** START OF Passage given **

The core
Ṣadr al-Dīn al-Shīrāzī (1571–1640), known as Mulla Sadra, is arguably the most original philosopher in the Islamic tradition since Ibn Sīnā — and the least known in the Sunni world. Working in Safavid Iran, he developed a philosophical system called al-ḥikma al-muta’āliyah (transcendent theosophy) that synthesised Aristotelian philosophy, Avicennan metaphysics, Sufi illuminationism, and Shi’i theology into a unified vision of reality.
His central insight — the one that makes his philosophy genuinely revolutionary — is the primacy of existence(aṣālat al-wujūd) over essence (māhiyyah). Before Mulla Sadra, the dominant position in Islamic philosophy (following Ibn Sīnā) was that essences are primary: things are what they are because of their essences, and existence is something added to essence. Mulla Sadra reversed this: existence is primary, and essences are derivative. A horse is not a pre-existing essence that “receives” existence; it is an act of existing that manifests a particular form. Being comes first; what a thing is flows from the fact that it is.
Substantial motion
The most radical consequence of this reversal is Mulla Sadra’s doctrine of substantial motion (al-ḥaraka al-jawhariyyah). Aristotle and the entire Islamic peripatetic tradition held that change occurs only in the accidental properties of things — their colour, position, size — while their substance remains constant. Mulla Sadra argued that substance itself changes. The world is not a collection of fixed essences undergoing superficial modifications; it is a process of continuous becoming in which beings constantly intensify or diminish in their degree of existence.
This means that being itself admits of degrees. A stone exists, but less intensely than a plant; a plant exists, but less intensely than an animal; an animal exists, but less intensely than a human being; and the human soul, through spiritual development, can ascend to higher degrees of existence — becoming more real, more itself, as it approaches the divine source of all being. This is the gradation of being (tashkīk al-wujūd): not a static hierarchy but a dynamic continuum along which entities move.

** END OF Passage given **
** START OF Items **

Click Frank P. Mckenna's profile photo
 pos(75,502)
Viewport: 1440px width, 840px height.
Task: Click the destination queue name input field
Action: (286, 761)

** END OF Items **

§ What is asked:
According to the passage on Mulla Sadra, where did Aristotle and the Islamic peripatetic tradition hold that change occurs?

§ Task solution:
Only in the accidental properties of things, such as their color, position, and size, while their substance remains constant.